*What is expected*
Word for word, restate every line from the one with "Instruction: Expand more" through the end of the records below, both included, and add nothing.

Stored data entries
..........

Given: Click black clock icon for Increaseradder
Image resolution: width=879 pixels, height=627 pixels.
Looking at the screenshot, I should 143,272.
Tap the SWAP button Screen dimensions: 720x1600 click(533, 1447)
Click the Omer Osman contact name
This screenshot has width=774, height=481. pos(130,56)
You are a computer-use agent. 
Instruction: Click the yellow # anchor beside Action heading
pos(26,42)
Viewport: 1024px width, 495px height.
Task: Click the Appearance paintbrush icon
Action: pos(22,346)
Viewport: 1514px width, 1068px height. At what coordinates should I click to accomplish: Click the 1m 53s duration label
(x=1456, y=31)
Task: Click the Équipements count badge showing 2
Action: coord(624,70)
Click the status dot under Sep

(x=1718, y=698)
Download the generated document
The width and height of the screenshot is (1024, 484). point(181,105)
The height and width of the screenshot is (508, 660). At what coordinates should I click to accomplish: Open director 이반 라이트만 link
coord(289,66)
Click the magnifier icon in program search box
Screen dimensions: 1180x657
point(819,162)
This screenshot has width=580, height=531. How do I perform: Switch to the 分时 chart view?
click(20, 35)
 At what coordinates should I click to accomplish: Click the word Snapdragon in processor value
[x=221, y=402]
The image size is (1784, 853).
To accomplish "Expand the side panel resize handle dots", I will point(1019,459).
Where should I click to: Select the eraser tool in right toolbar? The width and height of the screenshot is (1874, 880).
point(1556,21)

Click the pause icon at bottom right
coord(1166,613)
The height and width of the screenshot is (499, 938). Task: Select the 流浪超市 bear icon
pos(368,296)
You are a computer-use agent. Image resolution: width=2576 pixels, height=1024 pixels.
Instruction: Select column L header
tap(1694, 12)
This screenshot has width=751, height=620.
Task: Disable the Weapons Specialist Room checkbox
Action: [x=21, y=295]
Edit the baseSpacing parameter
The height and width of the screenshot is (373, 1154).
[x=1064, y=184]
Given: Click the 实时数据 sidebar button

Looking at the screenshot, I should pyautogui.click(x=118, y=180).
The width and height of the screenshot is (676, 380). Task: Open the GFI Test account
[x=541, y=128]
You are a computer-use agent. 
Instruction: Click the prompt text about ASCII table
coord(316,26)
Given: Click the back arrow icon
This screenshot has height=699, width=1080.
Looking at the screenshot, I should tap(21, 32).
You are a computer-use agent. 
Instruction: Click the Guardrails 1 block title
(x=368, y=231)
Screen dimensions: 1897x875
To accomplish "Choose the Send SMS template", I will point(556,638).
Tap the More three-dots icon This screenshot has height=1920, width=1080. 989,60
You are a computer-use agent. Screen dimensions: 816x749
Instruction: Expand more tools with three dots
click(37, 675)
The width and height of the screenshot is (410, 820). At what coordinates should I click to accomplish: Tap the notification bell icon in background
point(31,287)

..........

*Written solution*
Instruction: Expand more tools with three dots
click(37, 675)
The width and height of the screenshot is (410, 820). At what coordinates should I click to accomplish: Tap the notification bell icon in background
point(31,287)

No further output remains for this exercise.